For the Arabs, Assad's regime is seen as Iran's tool in the Arab world and its means of supporting the Lebanese Shia militant group Hezbollah. A senior commander in Iran's Revolutionary Guards admitted this week that Iranian forces were helping Syria in its crackdown. Hezbollah, which has longstanding ties to Damascus, has also supported Assad although there's little evidence that it's offering meaningful help on the ground.
Saudi Arabia and Qatar, in turn, are likely sending arms and assistance to the Syrian rebels.
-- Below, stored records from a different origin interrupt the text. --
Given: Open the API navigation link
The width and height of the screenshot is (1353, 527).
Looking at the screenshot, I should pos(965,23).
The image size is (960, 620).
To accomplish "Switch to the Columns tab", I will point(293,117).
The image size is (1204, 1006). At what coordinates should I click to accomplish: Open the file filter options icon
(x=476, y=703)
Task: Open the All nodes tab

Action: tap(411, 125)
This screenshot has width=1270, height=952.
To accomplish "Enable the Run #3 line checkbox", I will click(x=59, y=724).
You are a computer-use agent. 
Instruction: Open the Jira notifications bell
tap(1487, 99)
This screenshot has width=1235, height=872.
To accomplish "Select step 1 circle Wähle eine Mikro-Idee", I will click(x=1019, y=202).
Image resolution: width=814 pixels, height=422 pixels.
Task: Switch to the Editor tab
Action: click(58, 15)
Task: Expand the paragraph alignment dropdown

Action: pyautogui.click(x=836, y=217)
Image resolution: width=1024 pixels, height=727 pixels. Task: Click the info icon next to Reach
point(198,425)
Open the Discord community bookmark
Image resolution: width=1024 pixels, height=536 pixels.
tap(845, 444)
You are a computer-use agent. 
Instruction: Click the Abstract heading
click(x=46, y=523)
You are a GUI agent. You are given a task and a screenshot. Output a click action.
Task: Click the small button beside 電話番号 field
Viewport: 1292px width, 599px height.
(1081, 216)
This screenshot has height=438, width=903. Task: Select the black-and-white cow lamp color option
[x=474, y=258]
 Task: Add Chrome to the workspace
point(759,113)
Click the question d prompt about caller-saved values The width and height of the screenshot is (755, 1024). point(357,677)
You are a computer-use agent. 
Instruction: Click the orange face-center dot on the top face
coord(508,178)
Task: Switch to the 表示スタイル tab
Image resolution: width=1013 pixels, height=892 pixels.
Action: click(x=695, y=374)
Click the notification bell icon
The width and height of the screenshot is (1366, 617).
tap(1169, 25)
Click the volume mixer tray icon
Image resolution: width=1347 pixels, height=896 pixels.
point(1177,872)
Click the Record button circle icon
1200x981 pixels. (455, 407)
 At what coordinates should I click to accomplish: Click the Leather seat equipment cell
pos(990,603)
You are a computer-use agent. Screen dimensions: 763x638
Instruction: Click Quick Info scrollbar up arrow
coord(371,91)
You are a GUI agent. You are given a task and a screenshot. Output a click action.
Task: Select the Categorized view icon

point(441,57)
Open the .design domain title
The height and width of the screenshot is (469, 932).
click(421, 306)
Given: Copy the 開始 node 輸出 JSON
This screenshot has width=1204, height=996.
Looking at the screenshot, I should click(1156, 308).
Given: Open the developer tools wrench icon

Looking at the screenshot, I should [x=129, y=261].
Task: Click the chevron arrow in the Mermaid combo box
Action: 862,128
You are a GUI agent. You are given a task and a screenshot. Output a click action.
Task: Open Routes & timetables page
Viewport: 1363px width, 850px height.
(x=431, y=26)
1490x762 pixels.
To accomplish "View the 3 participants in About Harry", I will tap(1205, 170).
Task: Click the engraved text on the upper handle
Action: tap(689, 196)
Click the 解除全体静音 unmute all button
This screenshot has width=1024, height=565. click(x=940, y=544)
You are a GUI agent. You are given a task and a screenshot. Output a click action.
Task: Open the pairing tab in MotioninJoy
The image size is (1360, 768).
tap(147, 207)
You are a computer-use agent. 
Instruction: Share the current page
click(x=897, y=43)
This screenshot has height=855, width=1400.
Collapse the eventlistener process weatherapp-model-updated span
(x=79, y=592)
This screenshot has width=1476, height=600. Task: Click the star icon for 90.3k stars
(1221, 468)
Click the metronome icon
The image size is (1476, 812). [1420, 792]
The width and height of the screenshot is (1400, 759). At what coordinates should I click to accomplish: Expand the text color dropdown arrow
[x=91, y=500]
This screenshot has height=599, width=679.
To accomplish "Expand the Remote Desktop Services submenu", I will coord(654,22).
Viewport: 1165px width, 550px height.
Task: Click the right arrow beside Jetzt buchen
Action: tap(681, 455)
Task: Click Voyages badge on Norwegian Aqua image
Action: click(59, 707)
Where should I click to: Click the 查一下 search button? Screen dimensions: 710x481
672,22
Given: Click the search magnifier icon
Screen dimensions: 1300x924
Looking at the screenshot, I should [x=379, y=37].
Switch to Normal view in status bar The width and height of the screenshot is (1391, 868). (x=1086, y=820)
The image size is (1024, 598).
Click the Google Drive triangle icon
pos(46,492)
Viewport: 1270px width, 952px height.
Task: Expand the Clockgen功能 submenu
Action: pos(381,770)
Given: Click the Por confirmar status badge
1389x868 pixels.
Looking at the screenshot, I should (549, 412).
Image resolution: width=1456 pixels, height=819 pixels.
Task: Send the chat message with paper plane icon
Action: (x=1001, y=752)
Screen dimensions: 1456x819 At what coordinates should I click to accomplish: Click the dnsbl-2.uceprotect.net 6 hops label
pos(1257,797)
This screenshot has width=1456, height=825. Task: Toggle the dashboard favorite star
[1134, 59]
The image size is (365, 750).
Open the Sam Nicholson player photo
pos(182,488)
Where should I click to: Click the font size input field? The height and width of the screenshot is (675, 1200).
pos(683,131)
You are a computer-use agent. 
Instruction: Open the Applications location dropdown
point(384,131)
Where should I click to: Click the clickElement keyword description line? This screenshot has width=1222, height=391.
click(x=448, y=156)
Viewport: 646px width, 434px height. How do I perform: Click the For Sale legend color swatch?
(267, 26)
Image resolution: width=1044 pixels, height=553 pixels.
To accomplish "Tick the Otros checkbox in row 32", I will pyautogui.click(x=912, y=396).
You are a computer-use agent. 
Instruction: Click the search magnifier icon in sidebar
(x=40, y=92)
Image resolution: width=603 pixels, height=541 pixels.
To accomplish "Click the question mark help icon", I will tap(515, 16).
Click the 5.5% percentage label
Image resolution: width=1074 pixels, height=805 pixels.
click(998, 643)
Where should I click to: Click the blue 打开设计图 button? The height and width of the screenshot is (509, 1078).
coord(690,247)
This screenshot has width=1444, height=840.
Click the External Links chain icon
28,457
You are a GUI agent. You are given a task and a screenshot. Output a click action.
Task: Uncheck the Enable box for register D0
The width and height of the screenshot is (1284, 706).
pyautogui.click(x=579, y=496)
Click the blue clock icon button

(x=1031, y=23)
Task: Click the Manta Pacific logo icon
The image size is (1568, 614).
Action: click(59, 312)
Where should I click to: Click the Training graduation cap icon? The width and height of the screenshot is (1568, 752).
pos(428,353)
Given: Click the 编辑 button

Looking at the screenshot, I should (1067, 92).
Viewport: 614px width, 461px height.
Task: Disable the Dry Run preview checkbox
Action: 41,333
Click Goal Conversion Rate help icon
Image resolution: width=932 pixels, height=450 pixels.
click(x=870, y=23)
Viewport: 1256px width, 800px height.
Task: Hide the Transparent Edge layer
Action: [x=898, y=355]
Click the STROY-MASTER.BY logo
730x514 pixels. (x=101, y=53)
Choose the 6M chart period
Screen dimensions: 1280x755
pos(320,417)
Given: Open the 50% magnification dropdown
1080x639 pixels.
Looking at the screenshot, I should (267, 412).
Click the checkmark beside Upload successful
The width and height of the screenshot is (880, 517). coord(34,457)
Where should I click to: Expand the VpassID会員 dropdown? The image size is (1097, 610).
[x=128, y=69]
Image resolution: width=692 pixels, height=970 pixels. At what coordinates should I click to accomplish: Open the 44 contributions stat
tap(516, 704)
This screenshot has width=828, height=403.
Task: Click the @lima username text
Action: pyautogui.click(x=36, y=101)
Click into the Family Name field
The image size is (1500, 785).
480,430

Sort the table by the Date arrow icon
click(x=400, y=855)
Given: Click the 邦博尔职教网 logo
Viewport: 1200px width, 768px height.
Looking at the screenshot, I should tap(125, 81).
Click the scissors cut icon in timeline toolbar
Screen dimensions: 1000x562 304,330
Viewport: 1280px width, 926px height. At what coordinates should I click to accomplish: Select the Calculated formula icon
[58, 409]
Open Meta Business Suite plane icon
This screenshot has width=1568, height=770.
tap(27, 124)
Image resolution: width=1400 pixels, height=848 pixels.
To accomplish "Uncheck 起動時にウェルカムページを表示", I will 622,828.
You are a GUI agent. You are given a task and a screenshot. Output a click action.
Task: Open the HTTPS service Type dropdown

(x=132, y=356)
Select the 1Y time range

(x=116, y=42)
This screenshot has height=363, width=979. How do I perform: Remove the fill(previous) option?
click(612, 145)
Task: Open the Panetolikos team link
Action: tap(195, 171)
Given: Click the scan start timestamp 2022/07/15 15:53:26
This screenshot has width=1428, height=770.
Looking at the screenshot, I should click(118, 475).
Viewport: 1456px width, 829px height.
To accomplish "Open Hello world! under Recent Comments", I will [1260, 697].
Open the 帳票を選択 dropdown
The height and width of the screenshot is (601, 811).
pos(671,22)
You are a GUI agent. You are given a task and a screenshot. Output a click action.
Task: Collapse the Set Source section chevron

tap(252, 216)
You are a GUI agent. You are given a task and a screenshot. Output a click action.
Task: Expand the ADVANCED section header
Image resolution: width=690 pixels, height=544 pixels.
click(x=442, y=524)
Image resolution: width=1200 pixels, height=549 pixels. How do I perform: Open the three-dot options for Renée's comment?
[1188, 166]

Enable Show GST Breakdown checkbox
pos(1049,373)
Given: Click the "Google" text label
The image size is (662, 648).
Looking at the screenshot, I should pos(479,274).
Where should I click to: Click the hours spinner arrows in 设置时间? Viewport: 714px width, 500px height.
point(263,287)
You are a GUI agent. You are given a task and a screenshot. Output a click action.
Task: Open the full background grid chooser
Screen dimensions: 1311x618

This proxy war between Sunni and Shia powers exacerbates the sectarian tensions.
For al Qaeda, this is a chance to make up for its mistakes in Iraq, where its orgy of violence became hugely unpopular. This is their chance to join a fight against President al-Assad's self-described "secular" government, exploit their supply lines across the border with Iraq, and build up strength and credibility on the ground. In the last month, a new jihadist organization called Jabhat al-Nusra has claimed responsibility for several suicide bombings this year.
Regardless of their intention, the overall effect of these bombings is to solidify minority support for the Assad government, deter foreign intervention (who would put their troops at risk?), and tarnish the opposition as terrorists. However, it is important to understand that jihadists make up only a small fraction of the opposition, and will have highly limited political appeal. If foreign boots were present on Syrian soil, however, this would quickly change.
Finally, as in Iraq, the Syrian conflict is spilling over. Refugees are flooding into Turkey. Gun battles are occurring on the streets of Beirut between what are perceived as anti-Assad Sunni, and pro-Assad Shia factions. Lebanon's northern borderlands are turning into smuggling routes for Syrian rebels. If Arab states use Jordan as a conduit for assistance, that could have a destabilising effect to the south too.
Syria is not sliding towards a civil war -- it is in the midst of one. There is little international appetite for a military intervention, although this could change if, say, Syria's chemical weapons are displaced or -- worse -- used. In the medium-term, there will be more massacres and more suicide bombings. That will sharpen the grievances of the largely Sunni opposition, strengthen extremists, and amplify the fears of Alawites and Christians fearful of regime change. As in Iraq and Lebanon, such a trajectory would leave Syria's society and politics with permanent scars.
The opinions expressed in this commentary are solely those of Shashank Joshi.